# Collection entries
● ● ● ●
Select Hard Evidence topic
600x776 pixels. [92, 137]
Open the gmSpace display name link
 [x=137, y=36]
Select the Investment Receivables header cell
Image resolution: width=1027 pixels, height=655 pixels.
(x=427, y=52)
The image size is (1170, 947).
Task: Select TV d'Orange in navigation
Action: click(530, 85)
● ● ● ●
# Problem details
Retype the entries one by one, exactly.

# Exercise result
Select Hard Evidence topic
600x776 pixels. [92, 137]
Open the gmSpace display name link
 [x=137, y=36]
Select the Investment Receivables header cell
Image resolution: width=1027 pixels, height=655 pixels.
(x=427, y=52)
The image size is (1170, 947).
Task: Select TV d'Orange in navigation
Action: click(530, 85)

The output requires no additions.